- Cover used for the 2018 Danish version "Elsker dig mer"

Song by Oh Land

from the album Wish Bone
- Released: 16 September 2013
- Recorded: 2013
- Studio: Chalice Recording Studios (Los Angeles)
- Genre: Acoustic; folk;
- Length: 3:43
- Label: Tusk or Tooth; A:larm Music;
- Songwriters: Nanna Øland Fabricius; David Poe;
- Producer: Nanna Øland Fabricius

= Love You Better (Oh Land song) =

"Love You Better" (recorded in Danish and named "Elsker dig mer" in 2018) is a song by Danish singer-songwriter Oh Land for her third studio album, Wish Bone (2013). It was released digitally, along with the rest of the parent album, on 16 September 2013 by Tusk or Tooth Records and A:larm Music. It was written and produced by Oh Land, with David Poe serving as an additional songwriter. An acoustic and folk ballad, "Love You Better" is about learning to love your companion more as you age. The song received generally favourable reviews from music critics who described it as romantic and stark.

Danish filmmaker Kristian Levring filmed and produced a music video for the song after Oh Land expressed interest in collaborating with him. Leth was able to select any song by Oh Land for the clip and he chose "Love You Better". The visual features Oh Land aging in reverse, achieved by the singer wearing tracking devices. Following the release of the video on 21 October 2016, it entered Billboards Denmark Digital Songs chart at number six. Oh Land re-recorded the song in Danish for her 2018 soundtrack Watermusic; the new rendition features guest vocals from Oliver Arndt de Thurah and was retitled "Elsker dig mer".

== Background and composition ==
"Love You Better" is from Oh Land's third studio album, Wish Bone (2013). The album was released on 16 September 2013 by Tusk or Tooth Records and A:larm Music. The song was written and produced by Oh Land, with David Poe serving as an additional songwriter. Poe played his guitar on the track and Danny Cheung served as the track's sole engineer. According to the singer, "it is a song that means a lot to [her]" because it serves as a "delicate, melancholy ode to wisdom and age". Oh Land spoke regarding the song's meaning and inspiration:

It was written in the L.A. sun on an afternoon with my friend David Poe. We were talking about how you sometimes know that you would be better at love if only you were older. But you can't rush old. You have to be young and dumb and let time do its thing before you get the experience you need to handle love right.

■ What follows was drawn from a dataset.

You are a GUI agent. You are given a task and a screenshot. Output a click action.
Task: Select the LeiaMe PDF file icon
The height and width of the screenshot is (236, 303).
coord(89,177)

The song itself was recorded at Chalice Recording Studios in Los Angeles. In an interview with Noisey, Oh Land spoke with Kim Taylor Bennett who asked her for further clarification on the lyrics. Bennett interpreted the lyrics as a "girl who is perhaps incapable of love and commitment" but by the end of the song, it is revealed that "it's the guy who is the asshole", to which Oh Land confirmed and said, "Yeah, so it's like, 'fuck you!'". She also described it as a song that "fast-forwards a bit" and inspires her because she believes that she "will do everything better when [she] get[s] older". Oh Land discusses loving someone to a deeper extent as she ages: "I will wrap my arms around you and keep you from the cold / I will love you better when I'm old". Several music critics described "Love You Better" as a ballad. The Guardians Paul MacInnes called the song an "acoustic ballad", while Leonie Cooper from NME felt it was a "folk ballad".

== Reception ==
"Love You Better" received generally favourable reviews from music critics. Jim Carroll of The Irish Times found the song to be proof of Oh Land's "efforts to find new ground"; he also praised the track for containing "timeless drama" and recommended that readers of his column download the track. James Christopher Monger from AllMusic called the song a "better version" of Oh Land's single "Cherry on Top" (2013) and described it as "stark and surprisingly quaint". Other critics called the track romantic, such as The Guardians Paul MacInnes who described it as "heart-smooshing" and Leonie Cooper from NME who stated it was "starkly romantic" and called for a "heart-swelling shift in mood" on Wish Bone. Michael Jose Gonzalez, an editor for Gaffa, stated that the song was both beautiful and a delight. Neon Tommys Jennifer Joh wrote that "Love You Better" and album track "Kill My Darling" were both "dark and calmly chaotic", adding that their "satisfying harmonies [will] make one's head spin". Christopher Monk, a writer for musicOMH, noted that Oh Land's self-produced songs on Wish Bone ("3 Chances" and "Love You Better") are both "pretty", but ultimately she claimed that "they belong on a different album altogether".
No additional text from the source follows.